Our first kids will be arriving soon. We have never discussed and are wondering if anyone has any tips I offer including what products work the best, best time to disbud, and length of the procedure. Our buck was disbudded as a kid by his breeder but his horns grew in anyways, so I'm under the impression that the HOW of this is essential to the success of disbudding. I would love to hear your input!


----------



## GrubbyGoat (Dec 18, 2013)

The how of it; you have options a dehorning iron or a caustic paste. My opinion, don't waste your time with the paste and use an iron. While I am just now getting to the point of dehorning my own, I would recommend watching a trusted breeder dehorn their own kids a couple times. I use the rhinehart x30 with the 1/2" tip (I have Nubians) but a smaller tip is available for mini's.






. It's not a fun process, but for many circumstances it's necessary.

I shave my kids heads when I feel the bud reach the size of a pea, some breeds grow very quickly and are ready to dehorn with in days of birth, others (like Nubians) take a bit longer. I do the deed around 14-20 days.

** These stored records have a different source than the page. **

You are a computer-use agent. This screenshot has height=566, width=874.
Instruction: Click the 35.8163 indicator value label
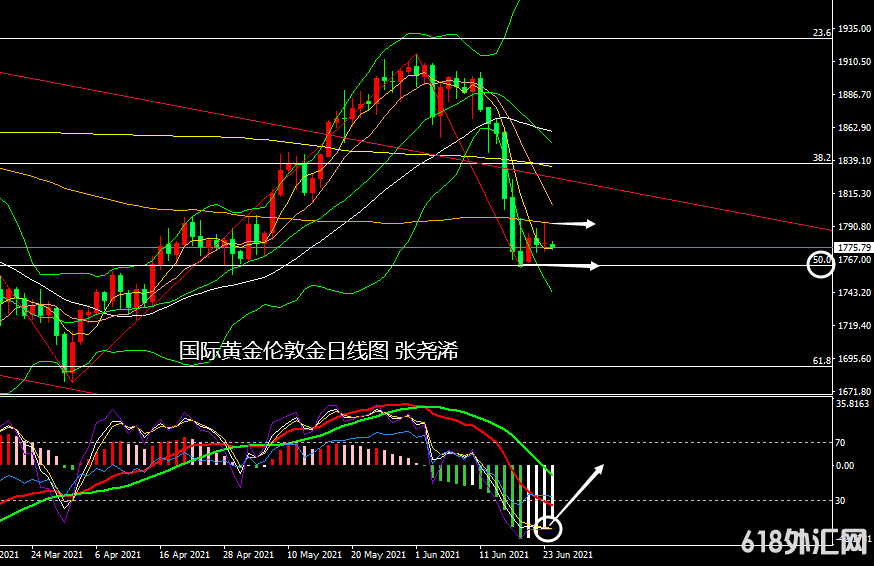(853, 404)
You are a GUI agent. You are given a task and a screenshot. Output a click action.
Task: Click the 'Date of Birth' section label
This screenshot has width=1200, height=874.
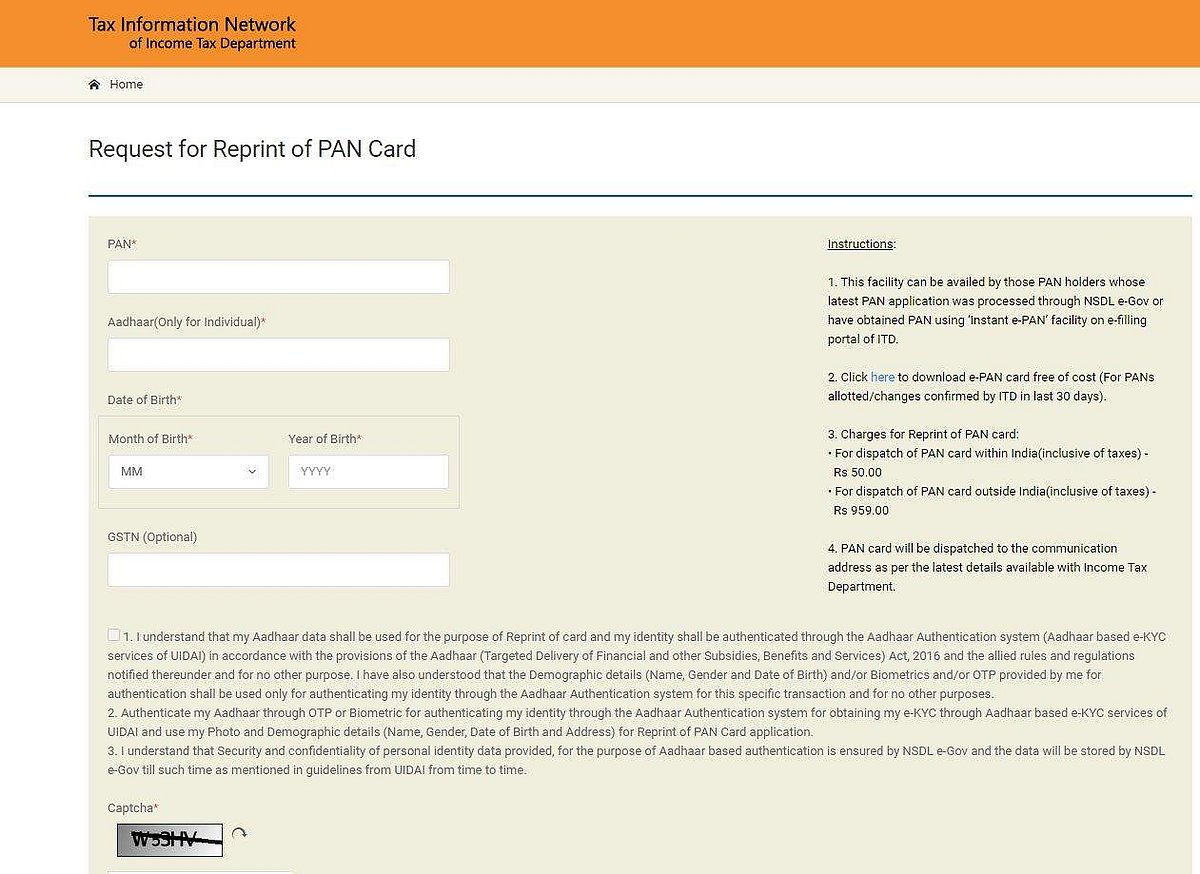pos(144,400)
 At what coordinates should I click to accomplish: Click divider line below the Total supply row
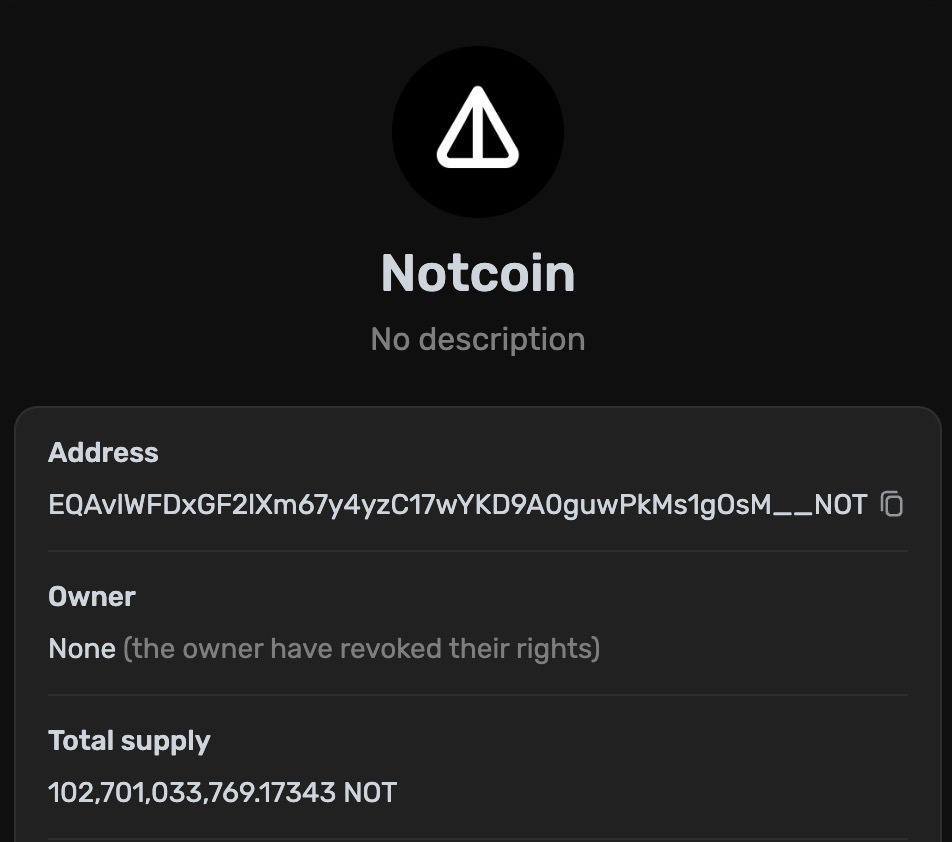pyautogui.click(x=478, y=838)
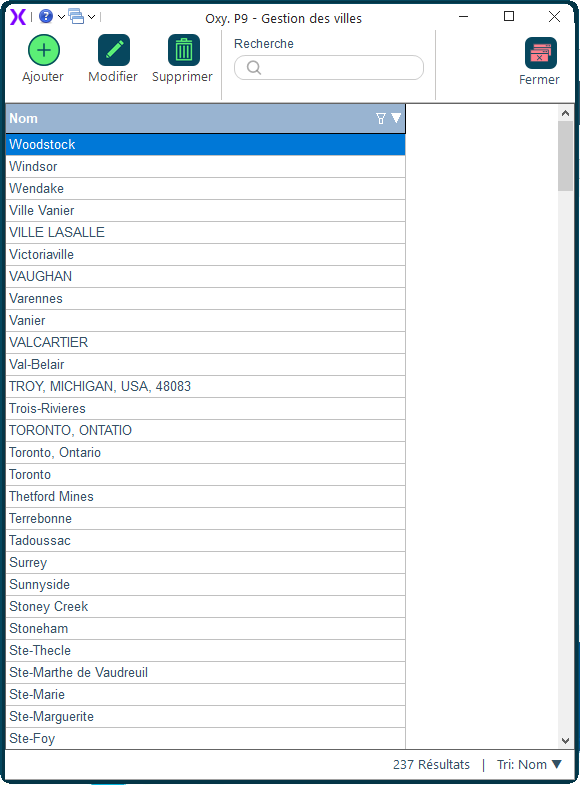
Task: Click the Modifier pencil icon
Action: point(114,50)
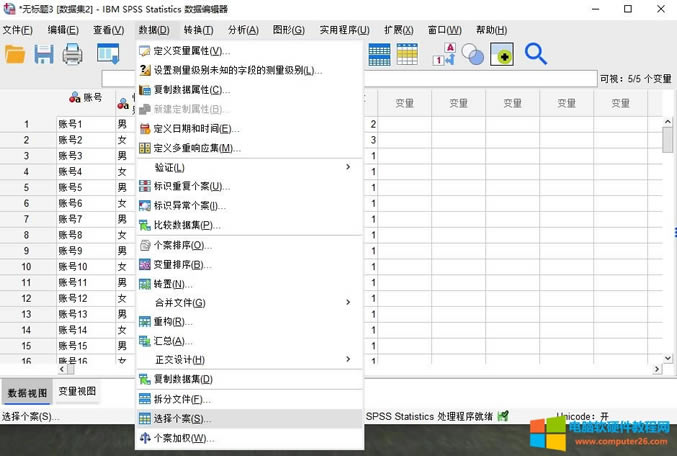This screenshot has height=456, width=677.
Task: Choose 选择个案 from the data menu
Action: click(182, 418)
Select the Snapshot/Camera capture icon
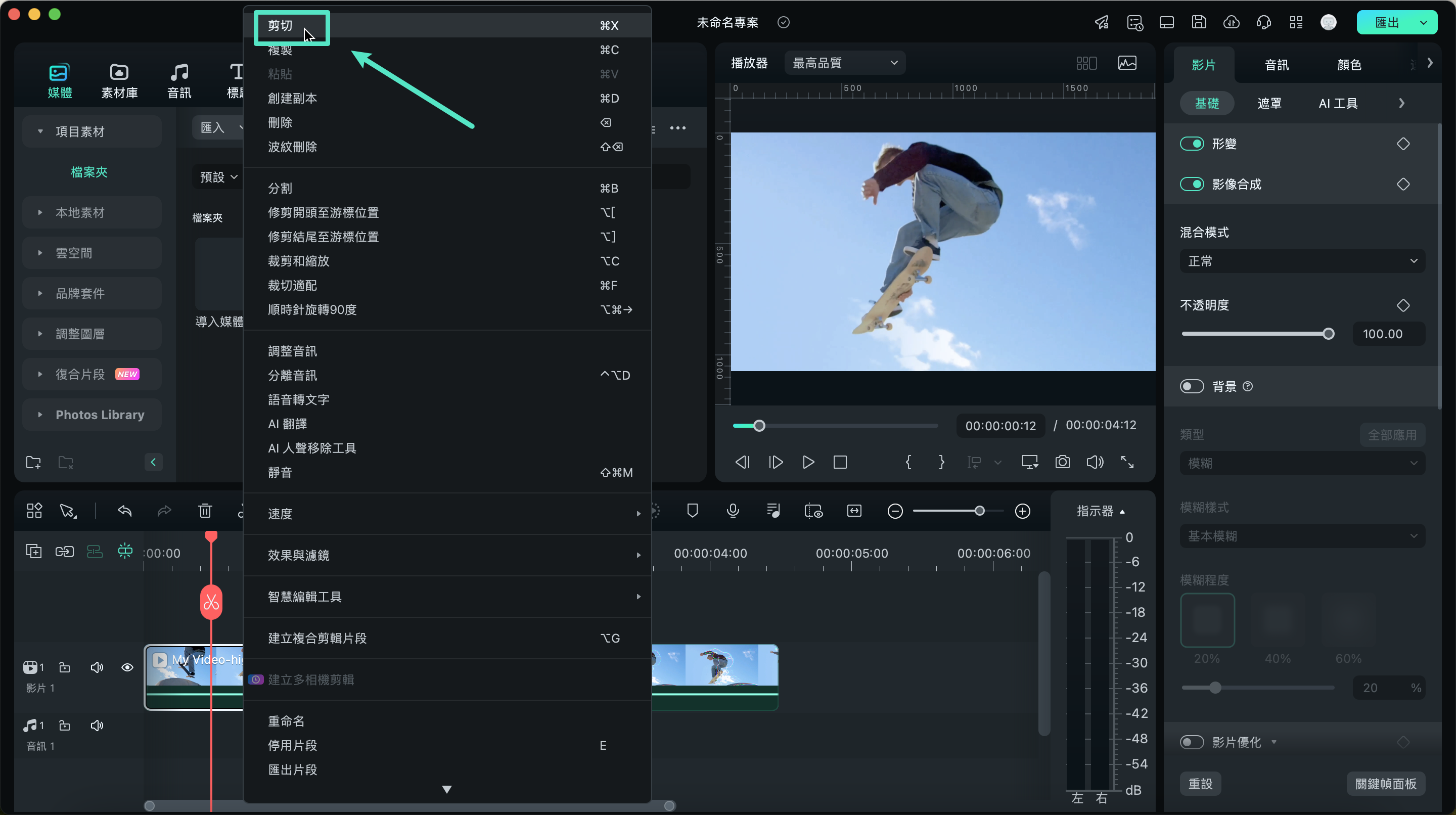 [1063, 462]
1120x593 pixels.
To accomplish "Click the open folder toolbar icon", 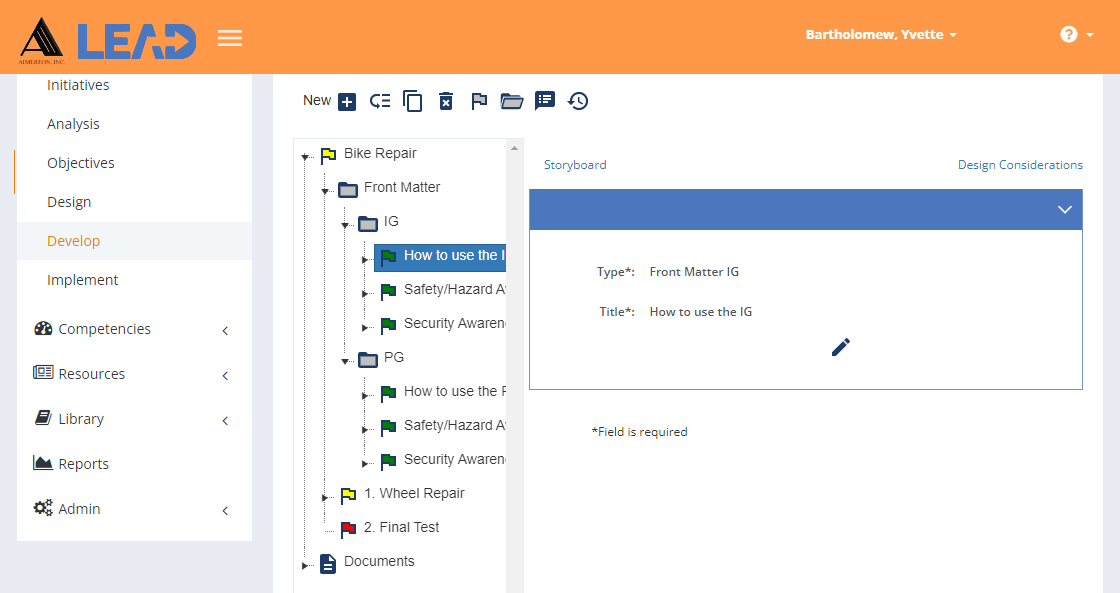I will pos(512,101).
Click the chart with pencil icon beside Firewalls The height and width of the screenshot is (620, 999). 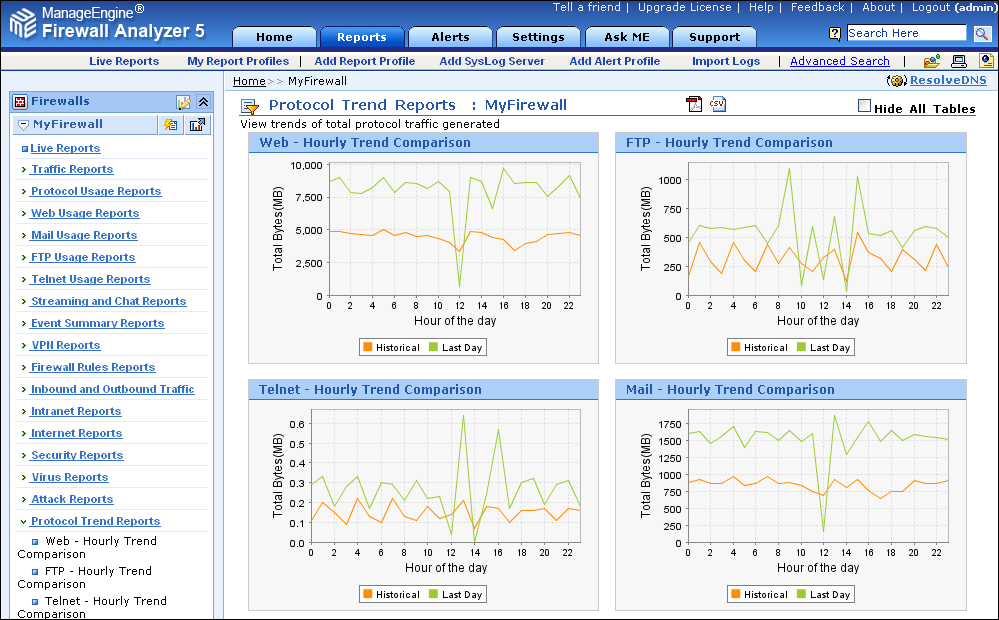183,102
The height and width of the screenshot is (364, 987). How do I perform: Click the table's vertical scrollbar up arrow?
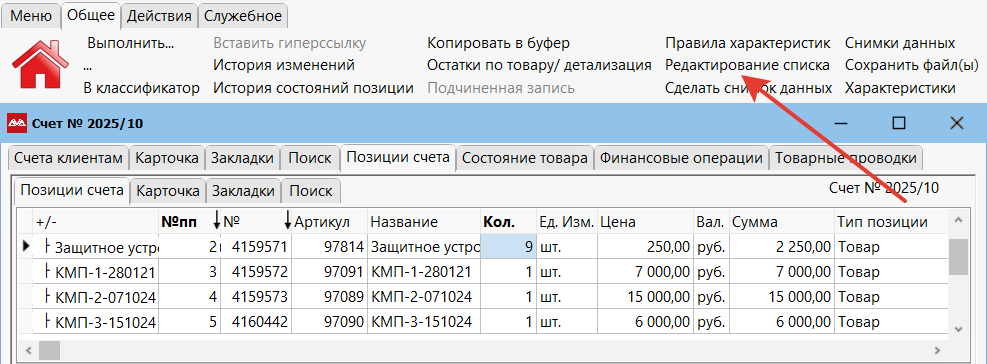click(x=958, y=220)
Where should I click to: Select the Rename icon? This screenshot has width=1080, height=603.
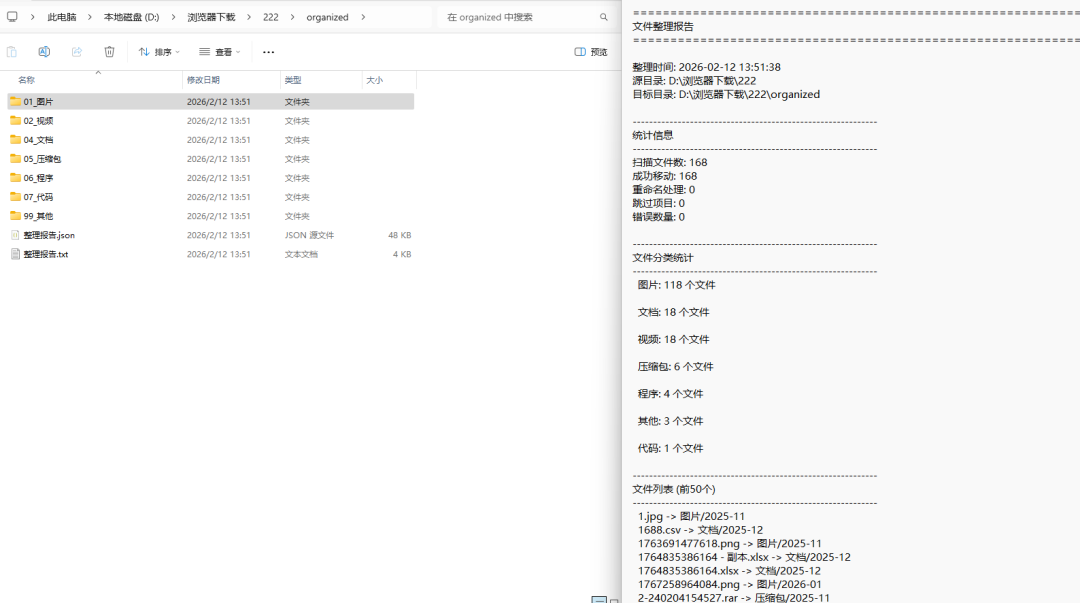pyautogui.click(x=44, y=51)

My lesson learned this week is neck holes on the kid box, the v shape with the aluminum head cup is the way to go. My husband made the neck hole too large and I had troubles dehorning by myself. You can get the head cups at several supply companies (caprine or hoeggers).

Best of luck


----------



## NubianFan (Jun 3, 2013)

aluminum head cup? explain further please


----------



## CritterCarnival (Sep 18, 2013)

NubianFan said:


> aluminum head cup? explain further please


http://www.caprinesupply.com/produc...g/aluminum-headpiece-for-kid-holding-box.html


----------



## NubianFan (Jun 3, 2013)

Ok thanks the lady I know has a box but it doesn't have that aluminum piece, just a rounded opened for the neck which has been sanded smooth. I doubt I will be doing this myself anytime soon anyway, I will be paying someone, but it is nice to know.


----------